Mar 15 15:29:43 k8s-jm-repo APMIAgent.sh[635380]: Starting APM Infrastructure Agent...
Mar 15 15:29:47 k8s-jm-repo APMIAgent.sh[635380]: Waiting for APM Infrastructure Agent......
Mar 15 15:29:47 k8s-jm-repo APMIAgent.sh[635380]: running: PID:635451
Mar 15 15:29:47 k8s-jm-repo systemd[1]: Started APM Infrastructure Agent.

Using metrics provided by APMIA and vCenter Extension

Check metric tree

Within DX APM, access the Metric Tree to browse existing metrics.

Note: Because the agent will recursively query all existing metrics, the volume of information displayed in the Metric Tree can grow large.

Host details

A partial map view

If no filtering is applied, the map can grow large quickly.

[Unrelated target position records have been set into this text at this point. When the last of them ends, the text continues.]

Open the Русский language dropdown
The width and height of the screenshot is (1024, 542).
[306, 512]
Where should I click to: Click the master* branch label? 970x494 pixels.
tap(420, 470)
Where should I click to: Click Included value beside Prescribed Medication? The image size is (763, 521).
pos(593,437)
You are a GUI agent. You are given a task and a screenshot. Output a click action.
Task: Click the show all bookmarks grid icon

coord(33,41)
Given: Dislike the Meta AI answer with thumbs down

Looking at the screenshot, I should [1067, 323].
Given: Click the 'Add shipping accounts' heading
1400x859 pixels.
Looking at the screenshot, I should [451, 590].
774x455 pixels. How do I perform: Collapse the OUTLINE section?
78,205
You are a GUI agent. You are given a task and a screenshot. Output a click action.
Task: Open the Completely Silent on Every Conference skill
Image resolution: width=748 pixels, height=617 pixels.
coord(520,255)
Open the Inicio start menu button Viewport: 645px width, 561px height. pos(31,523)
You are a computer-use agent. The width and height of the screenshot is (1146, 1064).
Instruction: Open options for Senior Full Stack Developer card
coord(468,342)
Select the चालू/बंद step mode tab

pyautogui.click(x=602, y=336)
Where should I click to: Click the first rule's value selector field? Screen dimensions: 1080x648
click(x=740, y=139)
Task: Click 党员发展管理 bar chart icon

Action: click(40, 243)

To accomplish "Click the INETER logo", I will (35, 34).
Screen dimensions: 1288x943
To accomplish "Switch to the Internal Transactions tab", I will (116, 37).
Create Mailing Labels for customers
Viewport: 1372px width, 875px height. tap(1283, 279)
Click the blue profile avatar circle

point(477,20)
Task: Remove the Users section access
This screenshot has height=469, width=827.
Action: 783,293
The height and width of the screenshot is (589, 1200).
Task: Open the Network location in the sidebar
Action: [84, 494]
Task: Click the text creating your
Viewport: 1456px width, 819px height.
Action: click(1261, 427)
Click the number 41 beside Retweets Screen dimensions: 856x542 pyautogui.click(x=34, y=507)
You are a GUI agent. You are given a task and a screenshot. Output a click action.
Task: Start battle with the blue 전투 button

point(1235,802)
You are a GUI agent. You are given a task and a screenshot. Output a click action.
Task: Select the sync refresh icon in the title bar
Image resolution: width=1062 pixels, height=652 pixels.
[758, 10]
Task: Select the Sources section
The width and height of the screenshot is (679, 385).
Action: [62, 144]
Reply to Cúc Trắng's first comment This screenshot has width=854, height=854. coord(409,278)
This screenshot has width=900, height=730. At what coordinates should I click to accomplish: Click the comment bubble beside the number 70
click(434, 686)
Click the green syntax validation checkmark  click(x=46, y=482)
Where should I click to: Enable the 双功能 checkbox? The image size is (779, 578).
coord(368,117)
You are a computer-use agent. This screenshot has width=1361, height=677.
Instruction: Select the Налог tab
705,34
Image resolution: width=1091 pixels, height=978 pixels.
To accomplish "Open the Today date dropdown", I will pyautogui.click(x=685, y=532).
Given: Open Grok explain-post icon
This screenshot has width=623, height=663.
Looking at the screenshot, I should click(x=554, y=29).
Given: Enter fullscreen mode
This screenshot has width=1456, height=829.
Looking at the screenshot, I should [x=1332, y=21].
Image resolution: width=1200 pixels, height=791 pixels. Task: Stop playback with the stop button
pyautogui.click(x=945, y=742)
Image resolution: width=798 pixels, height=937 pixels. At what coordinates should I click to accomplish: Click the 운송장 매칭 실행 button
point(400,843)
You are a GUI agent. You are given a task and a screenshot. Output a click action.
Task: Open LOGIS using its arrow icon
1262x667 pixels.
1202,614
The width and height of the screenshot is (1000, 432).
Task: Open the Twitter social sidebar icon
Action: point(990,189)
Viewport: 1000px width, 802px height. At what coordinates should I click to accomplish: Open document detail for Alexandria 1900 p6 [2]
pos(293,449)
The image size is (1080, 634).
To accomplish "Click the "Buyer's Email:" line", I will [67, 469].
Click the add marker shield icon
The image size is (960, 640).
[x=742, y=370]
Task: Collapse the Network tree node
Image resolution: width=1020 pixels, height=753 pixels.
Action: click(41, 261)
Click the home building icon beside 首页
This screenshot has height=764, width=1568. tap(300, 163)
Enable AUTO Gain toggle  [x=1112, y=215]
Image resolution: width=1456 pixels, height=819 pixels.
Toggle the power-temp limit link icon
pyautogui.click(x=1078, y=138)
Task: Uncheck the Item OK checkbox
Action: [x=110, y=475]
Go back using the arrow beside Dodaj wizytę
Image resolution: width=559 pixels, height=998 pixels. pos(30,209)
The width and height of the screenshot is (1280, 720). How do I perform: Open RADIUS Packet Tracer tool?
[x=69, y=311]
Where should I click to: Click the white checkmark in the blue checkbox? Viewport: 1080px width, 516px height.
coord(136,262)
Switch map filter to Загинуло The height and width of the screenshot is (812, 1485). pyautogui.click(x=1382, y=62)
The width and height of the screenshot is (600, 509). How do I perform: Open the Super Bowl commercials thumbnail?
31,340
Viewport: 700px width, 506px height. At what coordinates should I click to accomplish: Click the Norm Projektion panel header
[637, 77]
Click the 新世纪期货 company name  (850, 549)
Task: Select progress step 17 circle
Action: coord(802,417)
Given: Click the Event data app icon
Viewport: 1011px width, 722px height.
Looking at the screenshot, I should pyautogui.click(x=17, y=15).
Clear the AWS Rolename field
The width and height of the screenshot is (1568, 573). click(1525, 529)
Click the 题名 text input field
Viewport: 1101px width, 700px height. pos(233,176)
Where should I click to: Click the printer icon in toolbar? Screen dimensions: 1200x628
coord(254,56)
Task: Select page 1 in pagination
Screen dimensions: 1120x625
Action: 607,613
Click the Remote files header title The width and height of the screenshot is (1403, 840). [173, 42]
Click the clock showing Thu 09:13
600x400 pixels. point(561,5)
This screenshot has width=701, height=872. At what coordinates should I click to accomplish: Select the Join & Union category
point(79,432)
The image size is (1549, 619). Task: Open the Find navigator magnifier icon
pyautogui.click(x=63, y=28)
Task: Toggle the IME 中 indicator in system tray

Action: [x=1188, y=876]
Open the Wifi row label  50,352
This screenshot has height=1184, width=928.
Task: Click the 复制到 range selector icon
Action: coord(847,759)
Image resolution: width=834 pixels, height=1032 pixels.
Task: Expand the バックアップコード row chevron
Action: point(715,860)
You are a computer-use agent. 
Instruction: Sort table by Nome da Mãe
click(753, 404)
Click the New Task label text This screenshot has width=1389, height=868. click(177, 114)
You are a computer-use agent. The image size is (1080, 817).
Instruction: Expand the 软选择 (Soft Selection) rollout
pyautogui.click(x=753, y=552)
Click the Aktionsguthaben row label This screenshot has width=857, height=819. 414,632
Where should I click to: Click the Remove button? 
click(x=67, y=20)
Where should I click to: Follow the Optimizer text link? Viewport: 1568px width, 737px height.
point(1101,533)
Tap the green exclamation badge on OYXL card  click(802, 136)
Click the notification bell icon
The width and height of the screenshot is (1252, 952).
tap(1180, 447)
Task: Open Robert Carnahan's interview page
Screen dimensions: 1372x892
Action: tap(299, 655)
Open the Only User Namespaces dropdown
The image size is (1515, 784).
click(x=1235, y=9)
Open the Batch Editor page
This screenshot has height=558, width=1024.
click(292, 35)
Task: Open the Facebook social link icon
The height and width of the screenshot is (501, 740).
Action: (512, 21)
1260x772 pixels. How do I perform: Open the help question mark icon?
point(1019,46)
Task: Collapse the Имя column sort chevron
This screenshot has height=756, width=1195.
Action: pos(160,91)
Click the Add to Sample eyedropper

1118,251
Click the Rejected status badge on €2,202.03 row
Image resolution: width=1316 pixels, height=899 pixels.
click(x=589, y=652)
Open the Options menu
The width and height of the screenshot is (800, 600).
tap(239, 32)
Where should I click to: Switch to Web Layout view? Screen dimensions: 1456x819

Be sure to set some filters when viewing.

DX Dashboards

All existing metrics are available and can be used to populate DX Dashboards—the Grafana-based backend used by the solution. For example, you may want to create dashboards for the vCenter administrator to show a general overview of the cluster with a general view on Data centers/Clusters/ESX Server, or to show details on CPU, memory, and storage as the associated trends.

Conclusion

Data collected by DX APM, other Broadcom technologies, and by supported third-party products is sent to the repository for AIOps and Observability solutions from Broadcom, where they are normalized, correlated, and processed by our analytic engines. Over time—with 30 days of data, for example—analysis accrues and anomaly detection becomes more refined and increasingly accurate. Insights from the data are then available in DX Dashboards where teams can view usage predictions (memory, CPU, and storage), comparisons to budgets, and other metrics. Additionally, DX Operational Intelligence can generate notifications to alert teams when defined thresholds are breached and can display SLI/SLO information for digital services.

By combining regular APM monitoring reporting with this wider set of insights and analytics from AIOps and Observability from Broadcom, IT teams—across IT domains—can see the impact of oversubscription or an incorrectly sized deployment to an application deployed in the ESX Cluster.